Queenstown was pretty awesome though, if I had to pick the #1 thing I regretted about the South Island trip, it would be that we didn’t hang out in Queenstown longer. We kind of avoided it because it’s a tourist hotspot, and activities there are expensive. But it was a really cool town.
Te Anau was our next stop. Te Anau is a rather tiny little town nestled in grassy, pondy, cavey bunch of mountain foothills. After a little juggling of our accommodation plans, we settled into Te Anau feeling quite at home. Ready for super fun horseback riding the next day.
The trail rides were run by a father and his daughter, both locals to Te Anau. They were perfectly nice people, except maybe a little weird. He was fond of ranting about the government and all she really talked about was horses. But they were very nice. We were doing English riding in Australian stock saddles. Both completely new to me, so my riding wasn’t superb in any way and about half our group caught themselves neck-reigning from time to time. My horse was named “Rolly-Polly” and the guides called him the “wee horse!” We were a cute couple, Rolly and I. Our trail ride took us up the hills onto a plateau that overlooked nearly all of Te Anau.
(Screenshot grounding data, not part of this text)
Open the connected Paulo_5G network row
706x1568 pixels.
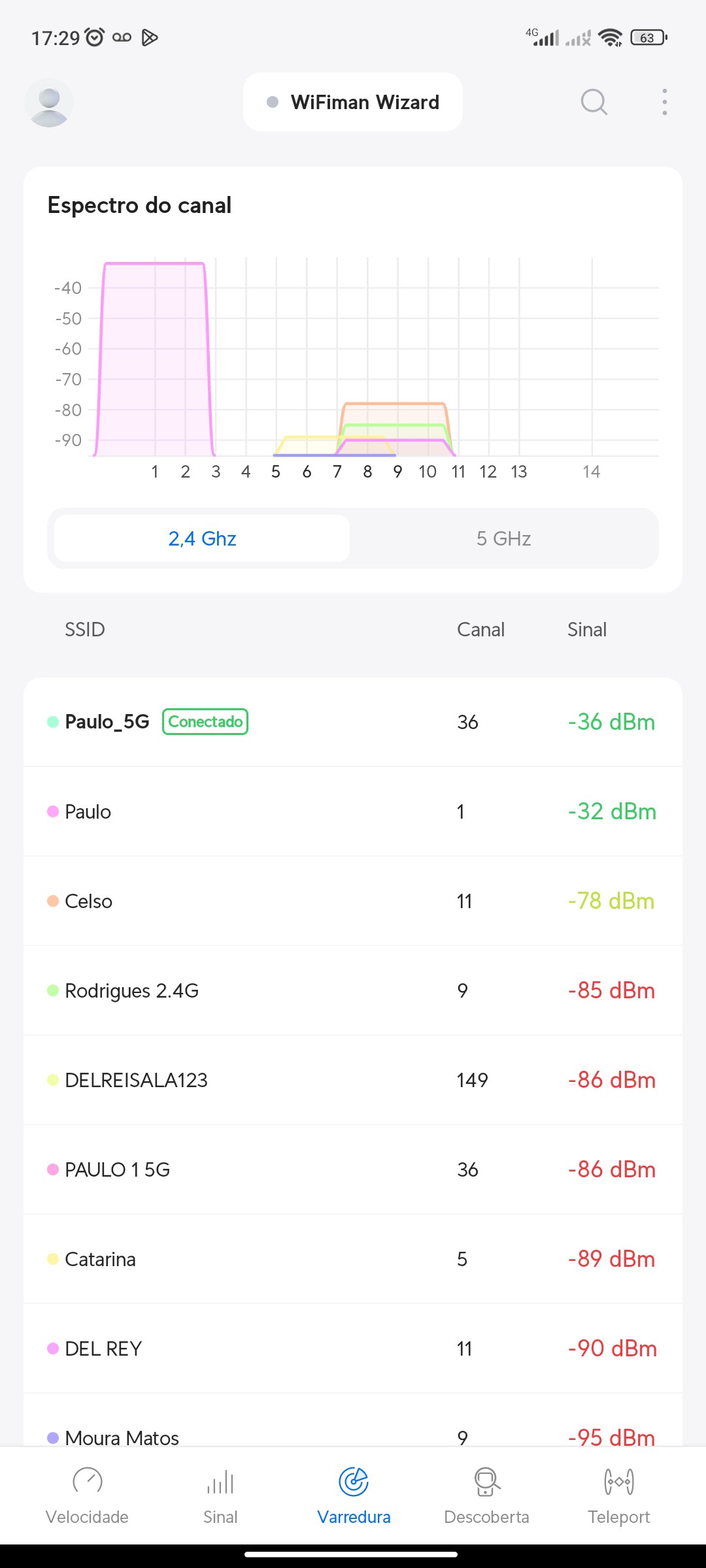click(x=353, y=722)
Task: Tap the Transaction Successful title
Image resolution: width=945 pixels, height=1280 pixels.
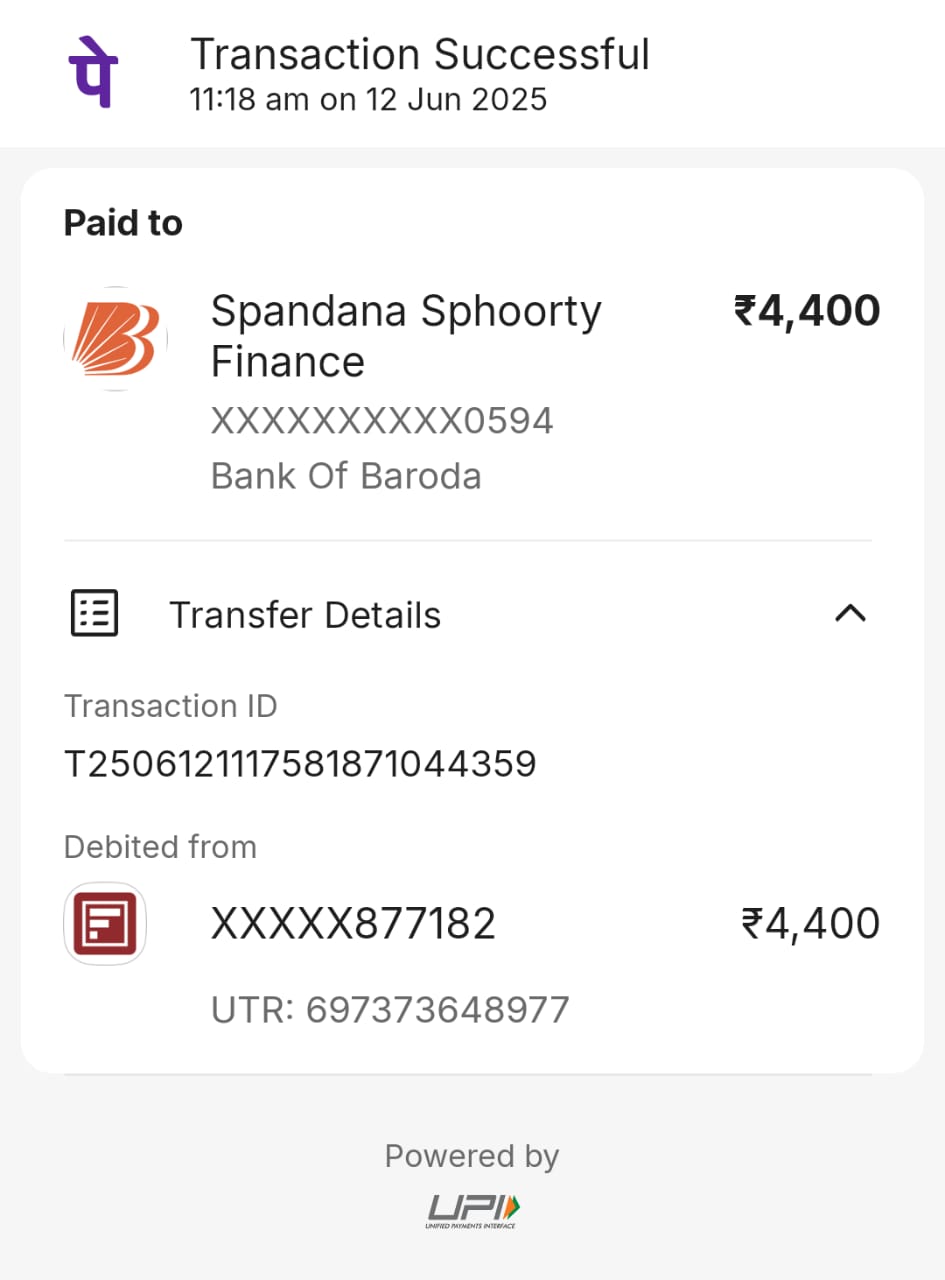Action: click(420, 54)
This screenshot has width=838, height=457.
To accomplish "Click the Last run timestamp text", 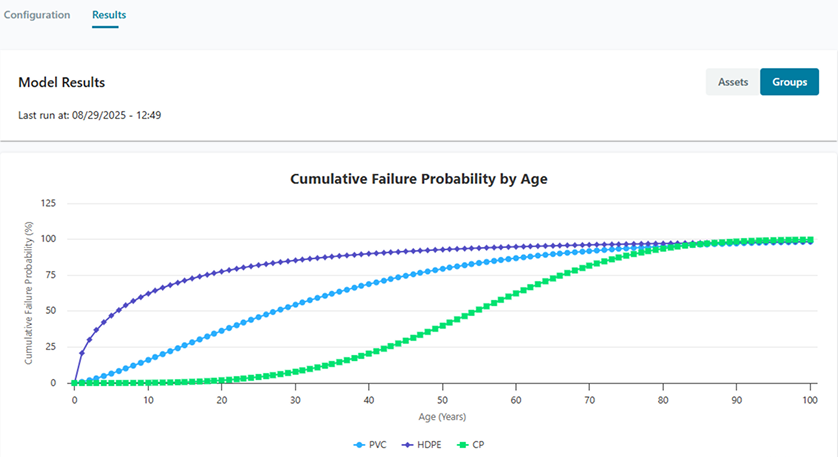I will (x=90, y=115).
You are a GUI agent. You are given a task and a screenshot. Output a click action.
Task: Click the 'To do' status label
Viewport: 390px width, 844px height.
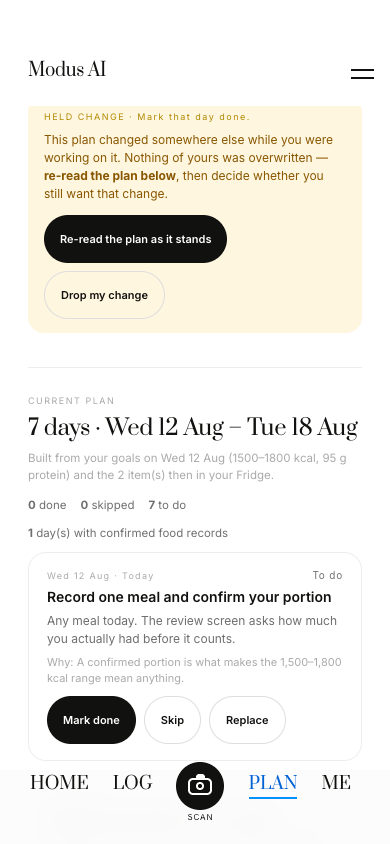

Our guide told us about the area. “We have a legend here,” he said, “about the Big Man up there. You know how he created the whole world in 6 days and then rested? Well he was so used to being busy, that halfway through the 7th day he got bored. So he started throwing wee rocks at Te Anau. That’s why we have stones everywhere – farmers find em’ everywhere all the time.”
Our last real stop on the trip was the wonderful, magnificent, Milford Sound. Milford Sound is one of many fjords in the “Fiordlands” of New Zealand. To be clear, Milford Sound is a fjord, not a sound. In fact most of the “sounds” in the Fiordlands were misnamed and are actually fjords. A fjord is a “U” shaped inlet carved out by glaciers, whereas a sound is a “V” shaped crevasse made by rivers. To make matters worse, after New Zealand had misnamed almost all of its fjords as sounds, it misspelled the over-arching area name “Fiordlands” (it should be “Fjord lands”).
But anyway. We stayed at the Milford Sound Backpackers, which is about an hour or two away from ANYTHING except a pub and kayaking place. So we went to the kayaking place, then the pub. Adam, our fjord guide, picked us up at the backpackers place in the morning. He turned out to be a super cool guy – really funny and REALLY kiwi. We all got outfitted with pippy-long-stockings style striped leggings and long sleeve shirts, and then put on sweaters, splash jackets, spray skirts, and the works. We piled into our yellow, two-person kayaks and took off. These kayaks, unlike white-water ones, had a little rudders on the end, and the back seat kayakers had foot pedals to steer the kayaks. Our safety talk was short and sweet: We haven’t taught you guys how to roll kayaks, so if you flip over just fall out of the kayak.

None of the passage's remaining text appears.